Republican gubernatorial candidate Kari Lake, backed by former President Donald Trump, was down by 7 points to Karrin Taylor Robson, who is endorsed by former Vice President Mike Pence. The race pits Trump and Pence against each other and tests the future of the Republican Party as one of election denial or traditional conservative values.
Though Lake was behind, she said during a speech to supporters Tuesday night that she had won.
Trump-backed Blake Masters had a 5-point lead against Jim Lamon in the GOP Senate primary.
And Mark Finchem, who is also backed by Trump, was running ahead of Beau Lane by about 10 points in the race for secretary of state.
— Candy Woodall
GOP Trump impeacher Peter Meijer loses primary to Trump-backed challenger
Rep. Peter Meijer, R-Mich., one of ten House Republicans who voted to impeach President Donald Trump over the Jan. 6 insurrection, lost a Republican primary Tuesday to Trump-backed challenger John Gibbs, according to race calls by CNN and NBC.
Meijer is now one of at least six GOP impeachers who will not be returning to Congress next year. Four have retired, while a Trump-backed candidate defeated Rep. Tom Rice, R-S.C., in a June primary.
— David Jackson
Three GOP Trump impeachers: One is losing, two others are surviving
Donald Trump is looking at mixed results in his effort to defeat three House Republicans who impeached him over the insurrection of Jan. 6, 2021.
Rep. Peter Meijer, R-Mich., one of ten House Republicans who voted for impeachment, was losing a Republican primary early Wednesday to Trump-backed challenger John Gibbs.
Gibbs, a former official with the Department of Housing and Urban Development, took a lead over Meijer in a race in which he received help from Democrats as well as Trump loyalists.
Two other Republican impeachers – Reps. Jaime Herrera Beutler and Dan Newhouse, both of Washington state – appeared to be on track to surviving the open primaries that included Trumpy challengers.
Under Washington’s system, the top two finishers in a primary move on to the general election, regardless of party. Beutler and Newhouse are in solid positions to do just that in their separate primaries.
The margins in all of these races are narrow, and the Associated Press had not called them as of 1:30 a.m. ET Wednesday.

Data records:
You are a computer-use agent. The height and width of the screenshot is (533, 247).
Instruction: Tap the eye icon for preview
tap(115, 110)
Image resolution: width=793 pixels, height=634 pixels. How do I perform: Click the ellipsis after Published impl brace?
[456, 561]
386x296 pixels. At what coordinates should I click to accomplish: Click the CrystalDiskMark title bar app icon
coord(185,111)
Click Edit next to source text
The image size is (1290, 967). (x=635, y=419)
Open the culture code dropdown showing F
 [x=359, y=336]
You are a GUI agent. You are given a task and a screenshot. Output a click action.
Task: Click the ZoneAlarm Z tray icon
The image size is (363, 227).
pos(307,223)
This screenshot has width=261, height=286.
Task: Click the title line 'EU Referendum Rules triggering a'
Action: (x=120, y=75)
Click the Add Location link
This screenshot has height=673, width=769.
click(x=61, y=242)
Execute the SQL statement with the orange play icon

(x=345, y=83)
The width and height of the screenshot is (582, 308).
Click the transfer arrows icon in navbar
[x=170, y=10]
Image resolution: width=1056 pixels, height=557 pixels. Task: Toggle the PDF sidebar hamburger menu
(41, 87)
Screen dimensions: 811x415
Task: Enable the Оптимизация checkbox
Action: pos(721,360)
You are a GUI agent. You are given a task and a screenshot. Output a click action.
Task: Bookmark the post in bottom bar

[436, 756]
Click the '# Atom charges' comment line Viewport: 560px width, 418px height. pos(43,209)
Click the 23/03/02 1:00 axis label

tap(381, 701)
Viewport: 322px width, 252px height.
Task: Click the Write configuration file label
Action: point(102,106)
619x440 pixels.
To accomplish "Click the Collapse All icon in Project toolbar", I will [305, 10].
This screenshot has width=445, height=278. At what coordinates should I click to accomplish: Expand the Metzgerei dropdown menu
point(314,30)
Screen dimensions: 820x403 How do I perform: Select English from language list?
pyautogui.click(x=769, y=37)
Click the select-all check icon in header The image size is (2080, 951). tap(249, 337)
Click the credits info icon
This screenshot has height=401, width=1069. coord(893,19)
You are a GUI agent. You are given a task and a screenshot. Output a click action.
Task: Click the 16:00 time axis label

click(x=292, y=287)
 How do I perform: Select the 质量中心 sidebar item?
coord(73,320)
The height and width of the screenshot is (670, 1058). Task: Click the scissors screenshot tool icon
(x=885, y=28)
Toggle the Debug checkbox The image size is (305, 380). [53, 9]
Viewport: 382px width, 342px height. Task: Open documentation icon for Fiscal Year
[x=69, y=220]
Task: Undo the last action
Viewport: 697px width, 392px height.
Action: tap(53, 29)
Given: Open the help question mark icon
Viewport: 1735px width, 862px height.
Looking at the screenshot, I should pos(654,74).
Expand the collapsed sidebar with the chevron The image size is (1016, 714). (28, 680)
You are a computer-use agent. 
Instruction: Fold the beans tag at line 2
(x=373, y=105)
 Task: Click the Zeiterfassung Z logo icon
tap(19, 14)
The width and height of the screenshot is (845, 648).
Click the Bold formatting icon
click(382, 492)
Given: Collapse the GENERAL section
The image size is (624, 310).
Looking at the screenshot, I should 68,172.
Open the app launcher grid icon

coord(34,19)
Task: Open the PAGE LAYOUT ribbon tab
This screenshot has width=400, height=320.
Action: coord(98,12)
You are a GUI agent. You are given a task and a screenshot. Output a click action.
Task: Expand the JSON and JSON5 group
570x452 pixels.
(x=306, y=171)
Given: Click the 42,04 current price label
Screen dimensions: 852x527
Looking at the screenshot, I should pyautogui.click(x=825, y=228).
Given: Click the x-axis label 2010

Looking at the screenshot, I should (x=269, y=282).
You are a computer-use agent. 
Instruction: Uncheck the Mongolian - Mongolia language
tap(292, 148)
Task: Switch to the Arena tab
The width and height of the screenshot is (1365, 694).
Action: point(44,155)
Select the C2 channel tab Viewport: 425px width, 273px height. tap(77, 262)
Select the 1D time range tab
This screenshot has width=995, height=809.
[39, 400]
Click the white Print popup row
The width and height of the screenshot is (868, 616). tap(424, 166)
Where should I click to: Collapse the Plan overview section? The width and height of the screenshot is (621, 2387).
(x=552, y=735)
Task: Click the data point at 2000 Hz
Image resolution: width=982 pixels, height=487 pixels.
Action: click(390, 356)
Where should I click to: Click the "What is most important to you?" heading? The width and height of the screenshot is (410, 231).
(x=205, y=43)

Task 1: In the primary election report, by how many points was Kari Lake trailing, and to whom?
Task 2: Reproduce the primary election report word for word from "Republican gubernatorial candidate" to "she had won.".
Task 3: Go on with the primary election report from where it stops.

Task response 1: She was down by 7 points to Karrin Taylor Robson.

Task response 2:
Republican gubernatorial candidate Kari Lake, backed by former President Donald Trump, was down by 7 points to Karrin Taylor Robson, who is endorsed by former Vice President Mike Pence. The race pits Trump and Pence against each other and tests the future of the Republican Party as one of election denial or traditional conservative values.
Though Lake was behind, she said during a speech to supporters Tuesday night that she had won.

Task response 3:
– David Jackson
Biden weighs in on Kansas abortion vote
“Tonight, Kansans used their voices to protect women’s right to choose and access reproductive health care,” President Joe Biden tweeted. “It’s an important victory for Kansas, but also for every American who believes that women should be able to make their own health decisions without government interference.”
Advocates both for and against abortion in Kansas expected the vote to be close ahead of Tuesday night’s primary, but the margin was so decisive – 61%-39% – that news outlets called the vote fewer than two hours after polls closed.
With 83% of the vote counted, the tally was approximately 470,00 votes to 304,000 votes, as of 10:30 p.m. CT Tuesday.
— Katherine Swartz
Read the whole story here:Kansas upholds right to abortion, a blow to anti-abortion movement in first Roe referendum
Pro-abortion rights groups take victory lap in Kansas
After Kansas voters upheld the right to an abortion in an upset victory for pro-abortion rights supporters, abortions rights groups took a victory lap celebrating the vote.
“The vote, which comes just over a month after the U.S. Supreme Court revoked federal abortion rights, demonstrates once again that voters across the country do not want politicians interfering in their health care decisions,” said Planned Parenthood Action in a statement.
“Today the voters of Kansas spoke and their resounding NO makes clear they value their liberty, freedom and right to bodily autonomy,” said Emiliana Guereca, founder and executive director of Women’s March Action, an advocacy group that focuses on electing pro-abortion rights candidates.
In Kansas, Nigel Morton, senior Kansas state organizer at URGE, another pro-abortion rights group, said tonight’s vote “is a major victory not just for Kansans but for people across the region whose abortion access had already been severely limited or stripped away completely by their home state.”
— Kenneth Tran
The aftermath:Ruling overturning Roe v. Wade sparks debate about Supreme Court’s legitimacy amid partisan passions
Polls close in Washington
Polls closed in Washington at 11 p.m. ET, in the final primary race of the night.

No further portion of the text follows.